[SUPPLIED DATA]

=== Begin Enclosure ===

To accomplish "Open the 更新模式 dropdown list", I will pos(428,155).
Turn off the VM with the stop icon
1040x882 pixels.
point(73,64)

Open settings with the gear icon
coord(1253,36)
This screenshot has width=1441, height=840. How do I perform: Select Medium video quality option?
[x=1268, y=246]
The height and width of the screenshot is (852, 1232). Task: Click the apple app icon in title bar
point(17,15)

=== End Enclosure ===
=== Begin Enclosure ===

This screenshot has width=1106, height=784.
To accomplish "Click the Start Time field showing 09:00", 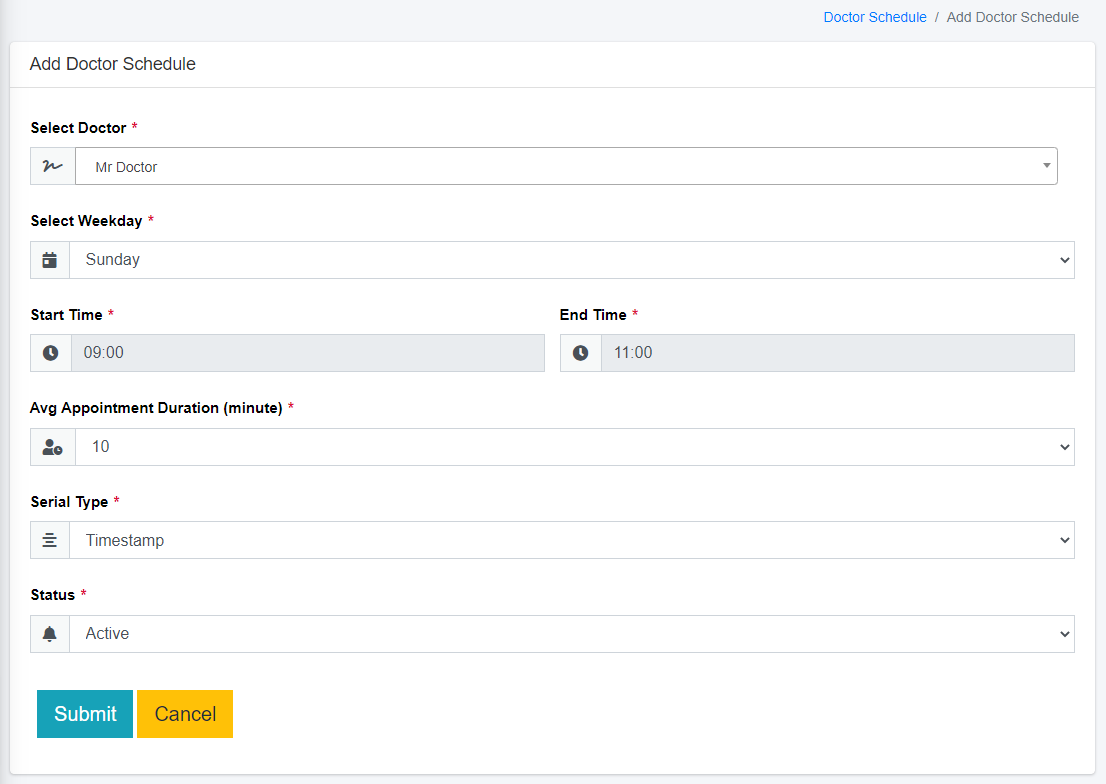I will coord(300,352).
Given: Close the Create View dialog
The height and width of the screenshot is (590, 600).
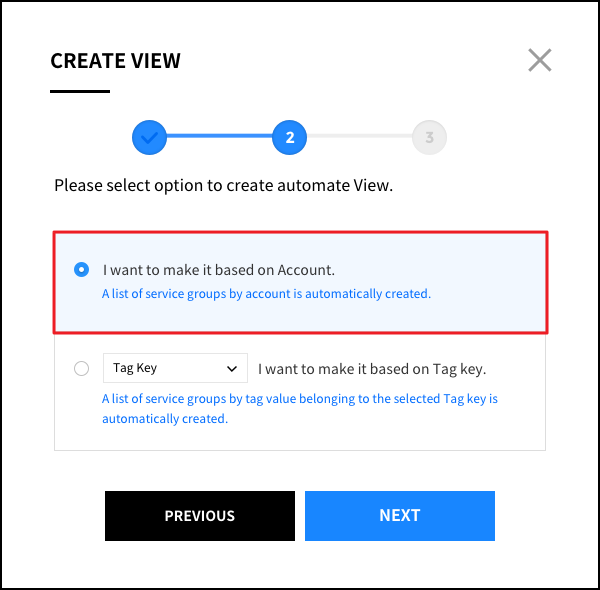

=== End Enclosure ===
=== Begin Enclosure ===

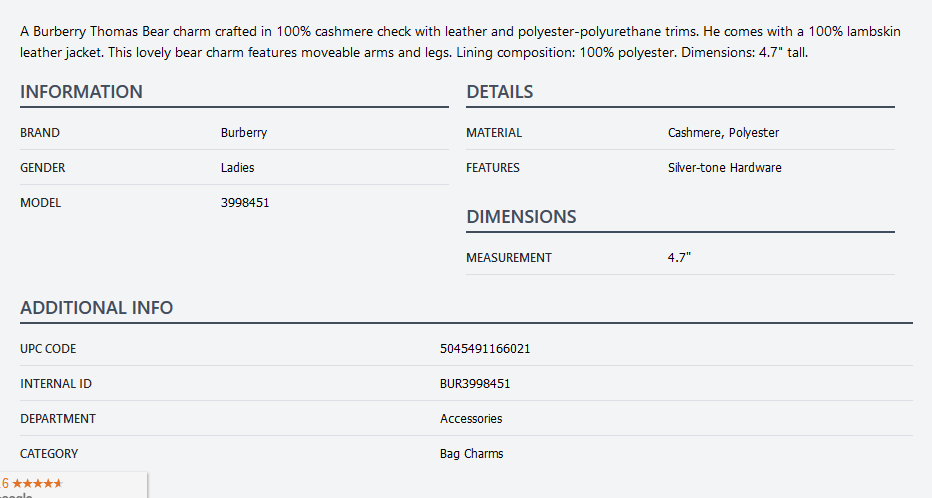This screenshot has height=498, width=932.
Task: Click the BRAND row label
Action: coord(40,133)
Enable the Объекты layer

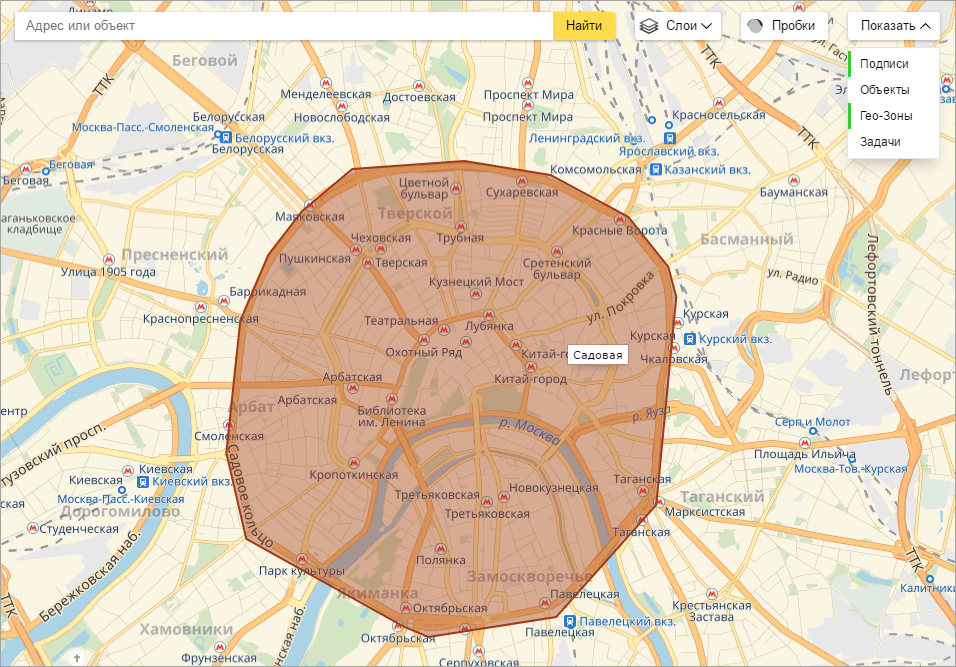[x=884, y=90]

=== End Enclosure ===

All that is needed is the exact run of lines above from the line containing "Given: Close the Create View dialog" through the line containing "The height and width of the screenshot is (590, 600).", both of them included.

[ANSWER BELOW]
Given: Close the Create View dialog
The height and width of the screenshot is (590, 600).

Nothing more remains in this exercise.